Christmas

Anna’s Example

Originally published December 23, 2021

Remember Anna? She’s one of our often overlooked sisters from Scripture. As with Elizabeth, we don’t usually hear much about Anna, except sometimes, once a year, at Christmas.

When Jesus was about a month old, Mary and Joseph took Him to the temple to fulfill the requirement of the Levitical law of purification. And that’s where they encountered Anna.

Now, just a little lagniappe here, the purification ceremony where we meet Anna was completely separate from Jesus’ circumcision ceremony.

Circumcision took place when the baby was eight days old, probably in the parents’ home or possibly in the local synagogue (the synagogue was sort of a “branch campus” of the temple in towns that were outside of Jerusalem). Mary would not have been able to enter the synagogue in Bethlehem or the temple in Jerusalem for Jesus’ circumcision since she would still have been ceremonially unclean from His birth.

The purification ceremony that made her ritually clean again took place when Jesus was 33 days old at the temple in Jerusalem. A sacrifice was offered for Mary’s cleansing and Jesus was dedicated to the Lord. (see Leviticus 12)

I spell this all out because, if you’re like me, and you hear the Luke 2 account of Jesus’ birth every year, you tend to let it wash over you without really thinking about it. I never really gave much thought to the fact that these were two different events in two different places until I was studying about Anna.

And Luke 2 presents all of these events in kind of a machine gun fashion so it can practically feel like everything in that chapter is happening on the same day, and we can conflate things we shouldn’t. For example, many people think that Simeon and Anna were married just because their stories appear back to back in Luke 2. As we’re about to see, that wasn’t the case.

Let’s take a look at Anna’s story:

And there was a prophetess, Anna, the daughter of Phanuel, of the tribe of Asher. She was advanced in years, having lived with her husband seven years from when she was a virgin, and then as a widow until she was eighty-four. She did not depart from the temple, worshiping with fasting and prayer night and day. And coming up at that very hour she began to give thanks to God and to speak of him to all who were waiting for the redemption of Jerusalem.

Luke 2:36-38

Anna had a lot of strikes against her in life:

She was a woman. In Anna’s day, women were “low man on the totem pole” so to speak. They were regarded as less than men in practically every way- intelligence, abilities, worth, and so on. They couldn’t testify in court because their testimony wasn’t considered credible. And, maybe you’ve even heard of the daily prayer that Jewish men still say today, thanking God for not creating them a gentile…a slave…or a woman.
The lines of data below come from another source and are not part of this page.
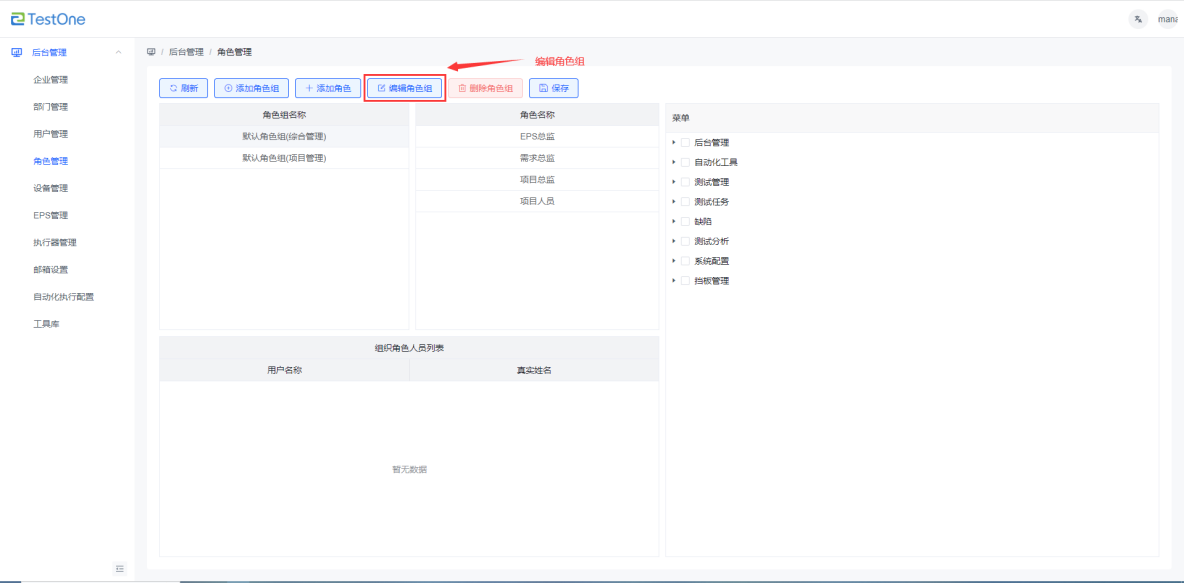This screenshot has width=1184, height=583.
Task: Collapse the 后台管理 sidebar menu group
Action: pos(119,52)
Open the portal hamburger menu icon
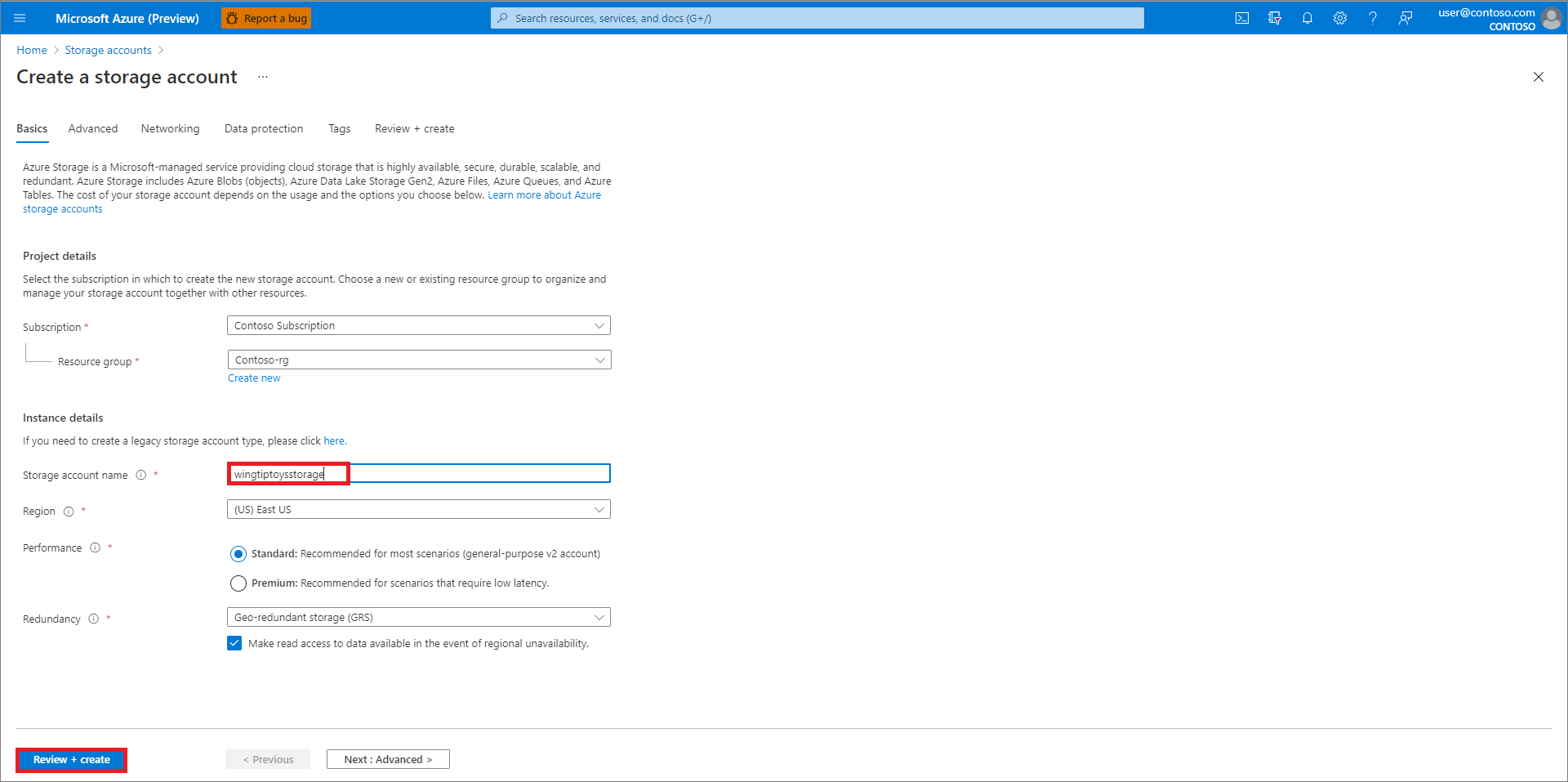 [x=19, y=17]
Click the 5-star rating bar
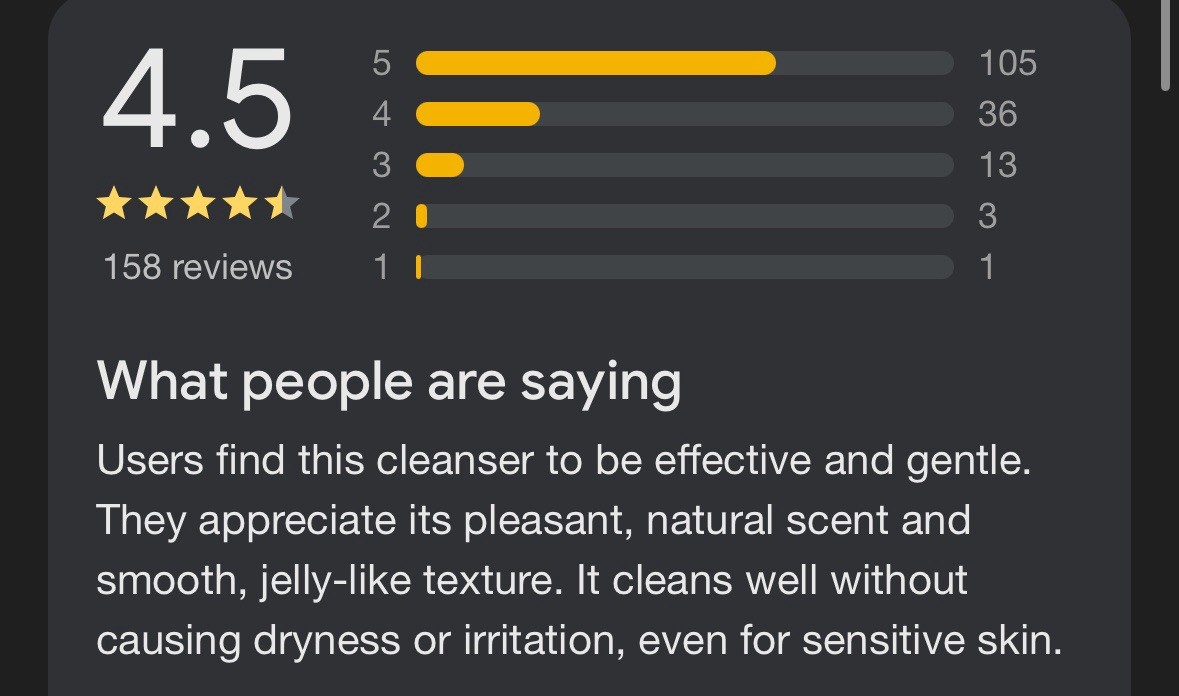This screenshot has width=1179, height=696. (x=684, y=63)
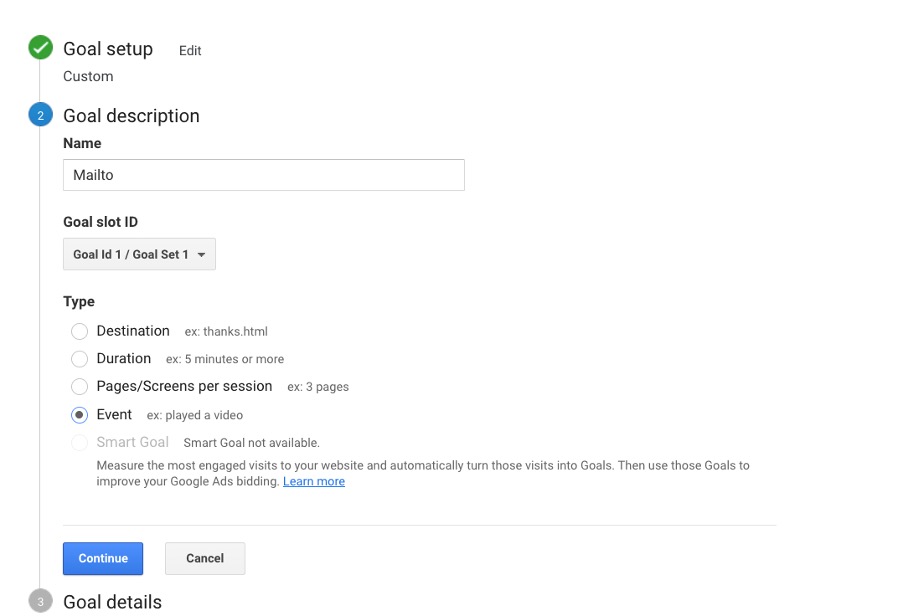Click the Goal details section heading
The height and width of the screenshot is (616, 904).
tap(112, 601)
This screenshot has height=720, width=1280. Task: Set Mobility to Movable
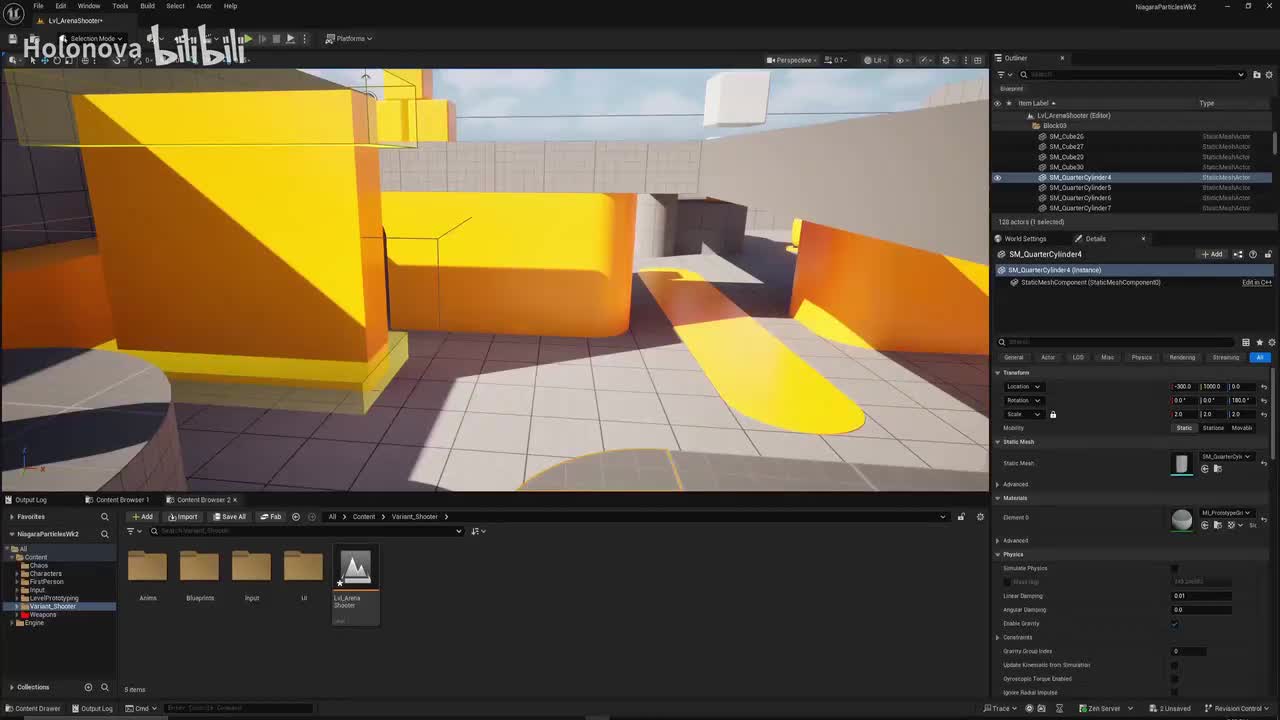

She was a widow, and possibly childless. A woman of that time without a husband or grown children to take care of her would have been in very real danger of poverty.

She was old. Average life expectancy in Anna’s day was 55. She was 84. When you’re 84 in ancient times with no modern medicine, you’re feeling it.

So, Anna was a woman, she was a widow, and she was old. She had some disadvantages. But Anna didn’t let those things stop her from serving the Lord full throttle. In fact, she took some of those supposed disadvantages and put them to work for her.

Anna didn’t let disadvantages stop her from serving the Lord full throttle. In fact, she took some of those supposed disadvantages and put them to work for her.

If Anna had had a husband to care for or children to raise, she wouldn’t have had the time or the energy to serve the Lord full time. And she wouldn’t have had the opportunity either, because no one in that culture would have thought it appropriate for a woman with a husband and children to abandon them to stay in the temple.

Also, in a culture that respected its elderly, it’s likely that more people – especially younger women – would have listened to her than if she had not been so advanced in years.

So Anna turned these disadvantages into opportunities. And what did she do with those opportunities? She used them to serve God and to tell people about Jesus.

That’s what the Christian life is all about – serving God and telling others about Jesus – whatever your station in life.

Maybe you’re single like Anna, and God has blessed you with the time and freedom to serve Him full time – or at least fuller time than you’d otherwise be able to.

Maybe you do have a husband and children- and God has given you the opportunity to serve Him by serving them: pouring the gospel into your children, being a godly helpmate to your husband, and being a faithful, serving member of your church.

Maybe you’re older, and instead of using your golden years for travel or hobbies or shopping, God is leading you to teach younger women or throw yourself into ministry in some way.

Anna’s example to us is to bloom where God plants us and grab hold of every opportunity to serve Him and tell others about Jesus.

Anna’s example to us is to bloom where God plants us and grab hold of every opportunity to serve Him and tell others about Jesus.